◆ **PROBLEM**
Answer these questions using the text on the history of lard and Crisco:
1. Which oil did the Procter & Gamble chemist hydrogenate?
2. By which decade had cottonseed oil become abundant and cheap?
3. Which grade of pork fat was used mostly for pâtés?

◆ **TEXT SECTION**
--- START ---

In 1906, Upton Sinclair’s novel The Jungle sparked public revulsion toward the meat packing industry and lard in general. At about the same time, Procter & Gamble recognized that electric lights were hurting their candle business.
One of its chemists hydrogenated the cottonseed oil that was used to make the candles. The resulting fat resembled lard in both appearance and texture.
Procter & Gamble’s advertising department went to work, taking advantage of the revulsion that Sinclair’s novel had sparked.
Before the rise of the meat-packing industry (and railroads to distribute its products widely), people bought lard from local butchers. Farmers raised hogs with a high fat content because lard made them more money than lean pork.
There were three different grades of pork fat: leaf lard, which was an excellent shortening; fatback, which has too high a water content to be suitable for baking; and caul fat, softer still, more highly flavored, and used mostly for pâtés and larding lean cuts of meat.
(“Shortening,” by the way, is a fat added to pastry dough to keep the keep the strands of gluten from becoming too long. It results in a soft, crumbly dough.)
By the 1850s it became impossible to make enough lard by traditional methods, so manufacturers began to take shortcuts. They began to market an inferior lard with heavily processed cottonseed oil.
At first, companies added harder fats like beef tallow, but by the 1870s, cottonseed oil became abundant and cheap. It was red in color and smelled bad, but chemists developed processes for refining, bleaching, and deodorizing it.
The public would have rebelled if they had known that manufacturers were adding cheap vegetable oil to their lard. So manufacturers never let on. (That was long before federal labeling requirements.) They even marketed their adulterated product as “refined lard” to make seem like an advancement in quality.
By hydrogenating cotton seed oil, the Procter & Gamble chemist had made the first trans fat. It would take the better part of a century before other scientists discovered its unhealthy qualities.
Unlike the meat packing companies, Procter & Gamble made no attempt to hide the cottonseed oil in its new product. The very name Crisco is short for CRYStalised Cottonseed Oil.
In view of what Sinclair revealed about the meat packing industry and lard, the company had no trouble marketing Crisco as an inexpensive, wholesome substitute.

--- END ---

◆ **RECORD LIST**
--- START ---

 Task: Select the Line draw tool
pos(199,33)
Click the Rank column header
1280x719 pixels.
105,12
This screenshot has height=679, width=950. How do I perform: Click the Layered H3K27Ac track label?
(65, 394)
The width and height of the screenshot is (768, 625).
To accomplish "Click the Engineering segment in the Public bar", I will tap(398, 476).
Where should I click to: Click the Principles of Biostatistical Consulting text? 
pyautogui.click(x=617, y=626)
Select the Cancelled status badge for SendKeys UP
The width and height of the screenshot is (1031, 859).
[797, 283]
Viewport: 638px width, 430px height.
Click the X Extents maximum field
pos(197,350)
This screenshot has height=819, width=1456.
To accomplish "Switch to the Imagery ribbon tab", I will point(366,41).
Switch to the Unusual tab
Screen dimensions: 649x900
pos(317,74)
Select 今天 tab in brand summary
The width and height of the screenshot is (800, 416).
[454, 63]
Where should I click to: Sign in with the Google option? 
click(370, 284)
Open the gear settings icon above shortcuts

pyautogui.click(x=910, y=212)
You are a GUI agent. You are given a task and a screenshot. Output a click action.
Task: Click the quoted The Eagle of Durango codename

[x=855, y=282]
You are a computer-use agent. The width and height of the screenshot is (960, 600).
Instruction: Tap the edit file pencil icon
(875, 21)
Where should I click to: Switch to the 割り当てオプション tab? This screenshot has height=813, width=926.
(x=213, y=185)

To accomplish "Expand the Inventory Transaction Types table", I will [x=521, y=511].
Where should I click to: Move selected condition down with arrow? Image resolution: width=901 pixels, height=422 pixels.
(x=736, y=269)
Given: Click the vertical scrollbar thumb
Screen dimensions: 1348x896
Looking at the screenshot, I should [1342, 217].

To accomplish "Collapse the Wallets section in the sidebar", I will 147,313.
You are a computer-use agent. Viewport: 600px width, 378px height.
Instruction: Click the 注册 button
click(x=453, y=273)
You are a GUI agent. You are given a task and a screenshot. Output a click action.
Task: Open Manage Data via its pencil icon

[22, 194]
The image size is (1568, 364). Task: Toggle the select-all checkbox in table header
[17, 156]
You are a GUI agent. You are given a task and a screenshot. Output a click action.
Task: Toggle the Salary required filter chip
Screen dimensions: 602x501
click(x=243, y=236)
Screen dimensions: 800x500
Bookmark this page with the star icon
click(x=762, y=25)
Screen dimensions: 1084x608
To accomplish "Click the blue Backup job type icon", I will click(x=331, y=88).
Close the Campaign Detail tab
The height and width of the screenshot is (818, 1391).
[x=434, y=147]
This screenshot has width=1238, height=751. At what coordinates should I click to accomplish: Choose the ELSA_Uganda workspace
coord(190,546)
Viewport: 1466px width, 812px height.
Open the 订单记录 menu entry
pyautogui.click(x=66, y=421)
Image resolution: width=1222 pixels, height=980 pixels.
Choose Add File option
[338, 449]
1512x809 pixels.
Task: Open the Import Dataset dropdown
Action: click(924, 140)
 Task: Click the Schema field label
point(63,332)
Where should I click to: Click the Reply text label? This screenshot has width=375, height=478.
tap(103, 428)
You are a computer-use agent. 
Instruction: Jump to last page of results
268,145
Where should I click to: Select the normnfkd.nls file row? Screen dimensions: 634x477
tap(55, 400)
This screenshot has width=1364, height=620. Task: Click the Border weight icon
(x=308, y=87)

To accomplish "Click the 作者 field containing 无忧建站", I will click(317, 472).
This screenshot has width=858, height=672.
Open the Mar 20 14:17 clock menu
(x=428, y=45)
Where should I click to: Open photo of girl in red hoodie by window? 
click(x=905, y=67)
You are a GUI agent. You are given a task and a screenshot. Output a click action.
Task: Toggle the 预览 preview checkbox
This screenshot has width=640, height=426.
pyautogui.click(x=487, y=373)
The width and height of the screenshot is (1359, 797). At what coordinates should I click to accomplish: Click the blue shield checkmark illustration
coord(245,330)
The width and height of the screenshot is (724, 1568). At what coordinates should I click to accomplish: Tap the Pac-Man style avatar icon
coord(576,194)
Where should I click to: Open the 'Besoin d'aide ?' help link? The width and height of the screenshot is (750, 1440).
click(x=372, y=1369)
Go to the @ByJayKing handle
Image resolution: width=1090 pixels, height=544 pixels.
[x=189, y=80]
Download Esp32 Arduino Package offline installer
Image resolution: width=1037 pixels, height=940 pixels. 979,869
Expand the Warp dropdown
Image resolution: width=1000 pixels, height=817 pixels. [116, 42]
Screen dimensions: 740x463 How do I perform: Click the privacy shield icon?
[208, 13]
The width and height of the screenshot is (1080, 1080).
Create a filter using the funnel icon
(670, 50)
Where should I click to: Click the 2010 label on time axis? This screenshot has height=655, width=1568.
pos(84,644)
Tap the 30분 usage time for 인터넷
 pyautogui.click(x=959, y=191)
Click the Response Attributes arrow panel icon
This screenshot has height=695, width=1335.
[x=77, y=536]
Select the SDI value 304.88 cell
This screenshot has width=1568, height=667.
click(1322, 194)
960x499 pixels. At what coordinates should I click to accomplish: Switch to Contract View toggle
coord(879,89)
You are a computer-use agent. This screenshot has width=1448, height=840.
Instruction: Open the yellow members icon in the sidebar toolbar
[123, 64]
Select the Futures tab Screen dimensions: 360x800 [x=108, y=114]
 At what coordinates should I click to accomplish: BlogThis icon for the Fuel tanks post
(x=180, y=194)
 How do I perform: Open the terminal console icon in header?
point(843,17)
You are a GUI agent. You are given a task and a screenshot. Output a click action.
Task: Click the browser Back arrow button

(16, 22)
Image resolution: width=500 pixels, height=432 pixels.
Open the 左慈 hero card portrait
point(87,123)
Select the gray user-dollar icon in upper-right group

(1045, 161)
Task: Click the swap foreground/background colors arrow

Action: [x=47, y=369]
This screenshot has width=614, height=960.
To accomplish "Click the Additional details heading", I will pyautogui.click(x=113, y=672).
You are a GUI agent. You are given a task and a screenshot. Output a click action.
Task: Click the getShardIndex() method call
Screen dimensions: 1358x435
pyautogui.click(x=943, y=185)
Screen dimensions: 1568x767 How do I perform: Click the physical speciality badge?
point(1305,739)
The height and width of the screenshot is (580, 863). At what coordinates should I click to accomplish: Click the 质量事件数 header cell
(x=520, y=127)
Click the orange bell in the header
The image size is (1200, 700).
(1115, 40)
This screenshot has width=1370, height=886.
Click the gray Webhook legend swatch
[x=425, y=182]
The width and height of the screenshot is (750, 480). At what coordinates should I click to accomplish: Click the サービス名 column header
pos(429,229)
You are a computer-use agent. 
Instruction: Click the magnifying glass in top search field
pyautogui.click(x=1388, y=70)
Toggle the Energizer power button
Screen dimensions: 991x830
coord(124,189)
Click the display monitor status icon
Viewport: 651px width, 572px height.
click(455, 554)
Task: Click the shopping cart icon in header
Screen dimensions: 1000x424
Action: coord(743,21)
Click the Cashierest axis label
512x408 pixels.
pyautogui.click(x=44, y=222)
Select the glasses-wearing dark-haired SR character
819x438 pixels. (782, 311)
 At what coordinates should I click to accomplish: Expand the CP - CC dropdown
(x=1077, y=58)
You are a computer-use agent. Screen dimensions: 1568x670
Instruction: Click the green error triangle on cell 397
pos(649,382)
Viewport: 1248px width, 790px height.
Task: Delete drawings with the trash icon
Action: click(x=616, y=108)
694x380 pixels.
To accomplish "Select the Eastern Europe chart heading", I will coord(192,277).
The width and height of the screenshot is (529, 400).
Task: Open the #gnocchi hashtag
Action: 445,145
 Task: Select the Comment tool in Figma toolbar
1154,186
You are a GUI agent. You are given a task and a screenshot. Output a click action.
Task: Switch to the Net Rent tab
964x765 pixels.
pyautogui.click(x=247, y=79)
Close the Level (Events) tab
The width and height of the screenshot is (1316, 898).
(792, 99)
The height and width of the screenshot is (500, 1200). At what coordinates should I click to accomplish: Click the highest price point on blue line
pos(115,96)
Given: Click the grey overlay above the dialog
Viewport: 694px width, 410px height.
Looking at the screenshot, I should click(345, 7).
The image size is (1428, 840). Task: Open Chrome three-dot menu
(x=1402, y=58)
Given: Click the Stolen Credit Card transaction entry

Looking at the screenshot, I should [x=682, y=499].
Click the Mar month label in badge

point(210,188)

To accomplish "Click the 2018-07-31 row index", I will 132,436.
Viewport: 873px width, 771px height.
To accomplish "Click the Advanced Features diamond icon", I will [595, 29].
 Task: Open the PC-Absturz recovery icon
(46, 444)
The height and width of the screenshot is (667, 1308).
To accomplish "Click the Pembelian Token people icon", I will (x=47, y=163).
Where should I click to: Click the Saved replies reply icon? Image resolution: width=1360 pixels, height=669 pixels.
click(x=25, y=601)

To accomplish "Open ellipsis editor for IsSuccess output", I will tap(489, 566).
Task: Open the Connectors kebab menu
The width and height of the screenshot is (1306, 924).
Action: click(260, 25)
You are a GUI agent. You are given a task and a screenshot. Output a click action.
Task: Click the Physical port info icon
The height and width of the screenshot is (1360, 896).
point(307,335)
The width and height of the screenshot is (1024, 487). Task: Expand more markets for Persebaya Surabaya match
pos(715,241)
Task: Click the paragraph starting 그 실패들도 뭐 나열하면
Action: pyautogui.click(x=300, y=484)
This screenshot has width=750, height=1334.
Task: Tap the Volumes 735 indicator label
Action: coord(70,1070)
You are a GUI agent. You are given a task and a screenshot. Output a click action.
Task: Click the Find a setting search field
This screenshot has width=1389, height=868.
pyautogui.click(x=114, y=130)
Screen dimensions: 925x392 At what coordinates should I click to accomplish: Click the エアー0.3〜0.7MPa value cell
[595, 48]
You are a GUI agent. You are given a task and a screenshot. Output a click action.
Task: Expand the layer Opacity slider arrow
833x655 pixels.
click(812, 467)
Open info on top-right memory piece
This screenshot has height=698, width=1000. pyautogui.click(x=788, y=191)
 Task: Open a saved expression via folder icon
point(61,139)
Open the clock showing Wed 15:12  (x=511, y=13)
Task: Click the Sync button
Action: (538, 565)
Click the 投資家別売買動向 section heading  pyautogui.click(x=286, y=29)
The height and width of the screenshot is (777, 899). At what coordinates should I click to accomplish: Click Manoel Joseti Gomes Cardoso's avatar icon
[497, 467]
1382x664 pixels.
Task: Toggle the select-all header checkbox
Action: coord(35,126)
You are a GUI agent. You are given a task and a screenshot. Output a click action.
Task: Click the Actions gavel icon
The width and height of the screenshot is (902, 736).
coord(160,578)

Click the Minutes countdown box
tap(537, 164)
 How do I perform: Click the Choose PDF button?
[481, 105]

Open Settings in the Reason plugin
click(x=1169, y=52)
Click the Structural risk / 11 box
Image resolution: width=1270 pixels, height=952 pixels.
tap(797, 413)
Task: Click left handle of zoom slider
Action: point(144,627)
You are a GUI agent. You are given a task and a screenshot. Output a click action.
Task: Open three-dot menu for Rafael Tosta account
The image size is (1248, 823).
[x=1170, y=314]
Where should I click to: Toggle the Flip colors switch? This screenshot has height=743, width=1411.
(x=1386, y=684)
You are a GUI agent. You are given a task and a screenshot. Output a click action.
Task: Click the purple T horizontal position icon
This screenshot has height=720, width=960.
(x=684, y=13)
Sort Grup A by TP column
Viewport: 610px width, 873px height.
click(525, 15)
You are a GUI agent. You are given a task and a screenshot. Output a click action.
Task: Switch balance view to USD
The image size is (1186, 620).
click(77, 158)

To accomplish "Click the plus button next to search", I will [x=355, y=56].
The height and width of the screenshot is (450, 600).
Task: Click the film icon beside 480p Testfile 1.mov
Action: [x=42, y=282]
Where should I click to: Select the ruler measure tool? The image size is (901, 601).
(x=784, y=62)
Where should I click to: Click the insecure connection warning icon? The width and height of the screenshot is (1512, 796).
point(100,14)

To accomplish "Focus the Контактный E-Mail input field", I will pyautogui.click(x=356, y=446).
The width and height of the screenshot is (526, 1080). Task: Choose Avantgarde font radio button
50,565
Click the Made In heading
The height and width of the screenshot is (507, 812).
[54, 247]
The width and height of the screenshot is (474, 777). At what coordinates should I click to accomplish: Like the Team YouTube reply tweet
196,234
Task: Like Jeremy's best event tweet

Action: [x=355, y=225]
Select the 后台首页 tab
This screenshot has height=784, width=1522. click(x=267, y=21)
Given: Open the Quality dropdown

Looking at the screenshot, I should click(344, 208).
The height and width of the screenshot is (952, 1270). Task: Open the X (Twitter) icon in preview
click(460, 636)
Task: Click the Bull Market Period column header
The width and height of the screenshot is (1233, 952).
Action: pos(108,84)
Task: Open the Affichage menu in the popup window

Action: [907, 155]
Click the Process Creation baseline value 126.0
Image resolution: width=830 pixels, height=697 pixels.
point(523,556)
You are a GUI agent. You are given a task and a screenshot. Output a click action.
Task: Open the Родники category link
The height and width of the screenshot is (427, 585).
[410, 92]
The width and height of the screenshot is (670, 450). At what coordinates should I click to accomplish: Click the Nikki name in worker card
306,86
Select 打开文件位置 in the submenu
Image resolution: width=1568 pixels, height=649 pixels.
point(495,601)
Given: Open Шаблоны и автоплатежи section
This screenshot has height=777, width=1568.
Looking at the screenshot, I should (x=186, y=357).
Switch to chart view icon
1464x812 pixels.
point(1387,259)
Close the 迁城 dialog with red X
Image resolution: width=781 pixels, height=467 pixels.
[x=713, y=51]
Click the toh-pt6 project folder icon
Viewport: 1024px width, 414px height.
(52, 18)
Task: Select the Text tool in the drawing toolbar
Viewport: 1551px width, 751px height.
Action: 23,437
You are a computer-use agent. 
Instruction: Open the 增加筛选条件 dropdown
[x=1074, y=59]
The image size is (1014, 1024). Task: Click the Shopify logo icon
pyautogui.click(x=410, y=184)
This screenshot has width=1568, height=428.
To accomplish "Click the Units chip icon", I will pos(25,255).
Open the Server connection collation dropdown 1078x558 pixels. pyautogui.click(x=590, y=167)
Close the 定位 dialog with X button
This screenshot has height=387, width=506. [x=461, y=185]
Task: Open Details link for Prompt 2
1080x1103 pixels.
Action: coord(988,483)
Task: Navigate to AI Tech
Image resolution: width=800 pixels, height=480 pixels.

--- END ---

◆ **PROBLEM SOLUTION**
1. Cottonseed oil
2. The 1870s
3. Caul fat